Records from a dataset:
══════════════════════════════
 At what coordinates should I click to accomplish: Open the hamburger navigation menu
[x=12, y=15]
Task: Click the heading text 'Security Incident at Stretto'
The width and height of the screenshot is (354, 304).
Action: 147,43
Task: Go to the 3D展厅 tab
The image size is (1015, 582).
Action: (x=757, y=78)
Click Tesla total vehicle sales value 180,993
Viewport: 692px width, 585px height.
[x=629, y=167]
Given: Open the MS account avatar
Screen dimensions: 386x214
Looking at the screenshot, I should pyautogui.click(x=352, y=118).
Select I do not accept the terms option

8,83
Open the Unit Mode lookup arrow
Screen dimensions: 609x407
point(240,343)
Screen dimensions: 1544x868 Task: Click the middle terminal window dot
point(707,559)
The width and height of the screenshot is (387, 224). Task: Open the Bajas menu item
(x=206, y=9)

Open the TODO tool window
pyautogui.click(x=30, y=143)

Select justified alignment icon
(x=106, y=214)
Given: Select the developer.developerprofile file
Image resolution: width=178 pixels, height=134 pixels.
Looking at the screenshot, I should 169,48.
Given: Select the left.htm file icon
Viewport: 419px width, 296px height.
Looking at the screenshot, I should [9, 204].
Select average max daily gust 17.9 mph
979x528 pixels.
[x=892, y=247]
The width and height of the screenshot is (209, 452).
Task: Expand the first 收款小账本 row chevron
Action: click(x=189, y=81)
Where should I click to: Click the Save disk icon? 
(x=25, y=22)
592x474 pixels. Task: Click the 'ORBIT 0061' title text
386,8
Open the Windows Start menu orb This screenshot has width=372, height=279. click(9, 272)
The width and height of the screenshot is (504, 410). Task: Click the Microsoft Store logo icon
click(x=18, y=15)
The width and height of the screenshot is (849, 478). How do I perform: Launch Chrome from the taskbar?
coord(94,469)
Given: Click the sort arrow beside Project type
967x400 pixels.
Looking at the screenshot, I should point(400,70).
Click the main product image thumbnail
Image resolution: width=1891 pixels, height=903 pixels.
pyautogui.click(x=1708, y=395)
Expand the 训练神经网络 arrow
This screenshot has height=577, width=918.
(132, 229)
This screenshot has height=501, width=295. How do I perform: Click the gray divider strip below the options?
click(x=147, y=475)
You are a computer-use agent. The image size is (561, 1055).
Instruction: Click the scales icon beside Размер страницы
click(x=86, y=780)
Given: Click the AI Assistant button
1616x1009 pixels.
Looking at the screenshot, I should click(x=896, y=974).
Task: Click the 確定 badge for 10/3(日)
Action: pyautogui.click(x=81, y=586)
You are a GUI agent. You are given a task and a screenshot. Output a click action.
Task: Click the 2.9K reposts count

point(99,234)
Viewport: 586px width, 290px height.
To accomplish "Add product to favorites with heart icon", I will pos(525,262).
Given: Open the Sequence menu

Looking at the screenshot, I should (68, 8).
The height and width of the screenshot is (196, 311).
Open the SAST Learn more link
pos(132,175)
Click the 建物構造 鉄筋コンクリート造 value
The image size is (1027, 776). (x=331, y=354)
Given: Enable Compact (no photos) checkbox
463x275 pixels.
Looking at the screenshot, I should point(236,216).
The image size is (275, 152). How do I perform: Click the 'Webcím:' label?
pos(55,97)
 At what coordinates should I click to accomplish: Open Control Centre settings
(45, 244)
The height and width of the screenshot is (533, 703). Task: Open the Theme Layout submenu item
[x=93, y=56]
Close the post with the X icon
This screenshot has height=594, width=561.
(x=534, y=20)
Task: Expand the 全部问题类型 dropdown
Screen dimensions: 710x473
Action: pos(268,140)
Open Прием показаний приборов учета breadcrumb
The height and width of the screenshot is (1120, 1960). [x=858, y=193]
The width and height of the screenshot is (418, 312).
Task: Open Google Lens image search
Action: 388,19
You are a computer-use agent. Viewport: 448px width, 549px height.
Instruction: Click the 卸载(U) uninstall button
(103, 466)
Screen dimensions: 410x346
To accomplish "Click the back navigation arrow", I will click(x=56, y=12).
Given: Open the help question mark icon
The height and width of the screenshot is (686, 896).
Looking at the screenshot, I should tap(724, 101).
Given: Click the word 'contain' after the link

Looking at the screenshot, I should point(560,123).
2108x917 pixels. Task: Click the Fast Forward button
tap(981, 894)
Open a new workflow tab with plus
══════════════════════════════
INSTRUCTION. Convert the listing above into a numbered list with one line per item and all blank lines dropped.

WRITTEN ANSWER.
1.  At what coordinates should I click to accomplish: Open the hamburger navigation menu
2. [x=12, y=15]
3. Task: Click the heading text 'Security Incident at Stretto'
4. The width and height of the screenshot is (354, 304).
5. Action: 147,43
6. Task: Go to the 3D展厅 tab
7. The image size is (1015, 582).
8. Action: (x=757, y=78)
9. Click Tesla total vehicle sales value 180,993
10. Viewport: 692px width, 585px height.
11. [x=629, y=167]
12. Given: Open the MS account avatar
13. Screen dimensions: 386x214
14. Looking at the screenshot, I should pyautogui.click(x=352, y=118).
15. Select I do not accept the terms option
16. 8,83
17. Open the Unit Mode lookup arrow
18. Screen dimensions: 609x407
19. point(240,343)
20. Screen dimensions: 1544x868 Task: Click the middle terminal window dot
21. point(707,559)
22. The width and height of the screenshot is (387, 224). Task: Open the Bajas menu item
23. (x=206, y=9)
24. Open the TODO tool window
25. pyautogui.click(x=30, y=143)
26. Select justified alignment icon
27. (x=106, y=214)
28. Given: Select the developer.developerprofile file
29. Image resolution: width=178 pixels, height=134 pixels.
30. Looking at the screenshot, I should 169,48.
31. Given: Select the left.htm file icon
32. Viewport: 419px width, 296px height.
33. Looking at the screenshot, I should [9, 204].
34. Select average max daily gust 17.9 mph
35. 979x528 pixels.
36. [x=892, y=247]
37. The width and height of the screenshot is (209, 452).
38. Task: Expand the first 收款小账本 row chevron
39. Action: click(x=189, y=81)
40. Where should I click to: Click the Save disk icon? 
41. (x=25, y=22)
42. 592x474 pixels. Task: Click the 'ORBIT 0061' title text
43. 386,8
44. Open the Windows Start menu orb This screenshot has width=372, height=279. click(9, 272)
45. The width and height of the screenshot is (504, 410). Task: Click the Microsoft Store logo icon
46. click(x=18, y=15)
47. The width and height of the screenshot is (849, 478). How do I perform: Launch Chrome from the taskbar?
48. coord(94,469)
49. Given: Click the sort arrow beside Project type
50. 967x400 pixels.
51. Looking at the screenshot, I should point(400,70).
52. Click the main product image thumbnail
53. Image resolution: width=1891 pixels, height=903 pixels.
54. pyautogui.click(x=1708, y=395)
55. Expand the 训练神经网络 arrow
56. This screenshot has height=577, width=918.
57. (132, 229)
58. This screenshot has height=501, width=295. How do I perform: Click the gray divider strip below the options?
59. click(x=147, y=475)
60. You are a computer-use agent. The image size is (561, 1055).
61. Instruction: Click the scales icon beside Размер страницы
62. click(x=86, y=780)
63. Given: Click the AI Assistant button
64. 1616x1009 pixels.
65. Looking at the screenshot, I should click(x=896, y=974).
66. Task: Click the 確定 badge for 10/3(日)
67. Action: pyautogui.click(x=81, y=586)
68. You are a GUI agent. You are given a task and a screenshot. Output a click action.
69. Task: Click the 2.9K reposts count
70. point(99,234)
71. Viewport: 586px width, 290px height.
72. To accomplish "Add product to favorites with heart icon", I will pos(525,262).
73. Given: Open the Sequence menu
74. Looking at the screenshot, I should (68, 8).
75. The height and width of the screenshot is (196, 311).
76. Open the SAST Learn more link
77. pos(132,175)
78. Click the 建物構造 鉄筋コンクリート造 value
79. The image size is (1027, 776). (x=331, y=354)
80. Given: Enable Compact (no photos) checkbox
81. 463x275 pixels.
82. Looking at the screenshot, I should point(236,216).
83. The image size is (275, 152). How do I perform: Click the 'Webcím:' label?
84. pos(55,97)
85.  At what coordinates should I click to accomplish: Open Control Centre settings
86. (45, 244)
87. The height and width of the screenshot is (533, 703). Task: Open the Theme Layout submenu item
88. [x=93, y=56]
89. Close the post with the X icon
90. This screenshot has height=594, width=561.
91. (x=534, y=20)
92. Task: Expand the 全部问题类型 dropdown
93. Screen dimensions: 710x473
94. Action: pos(268,140)
95. Open Прием показаний приборов учета breadcrumb
96. The height and width of the screenshot is (1120, 1960). [x=858, y=193]
97. The width and height of the screenshot is (418, 312).
98. Task: Open Google Lens image search
99. Action: 388,19
100. You are a computer-use agent. Viewport: 448px width, 549px height.
101. Instruction: Click the 卸载(U) uninstall button
102. (103, 466)
103. Screen dimensions: 410x346
104. To accomplish "Click the back navigation arrow", I will click(x=56, y=12).
105. Given: Open the help question mark icon
106. The height and width of the screenshot is (686, 896).
107. Looking at the screenshot, I should tap(724, 101).
108. Given: Click the word 'contain' after the link
109. Looking at the screenshot, I should point(560,123).
110. 2108x917 pixels. Task: Click the Fast Forward button
111. tap(981, 894)
112. Open a new workflow tab with plus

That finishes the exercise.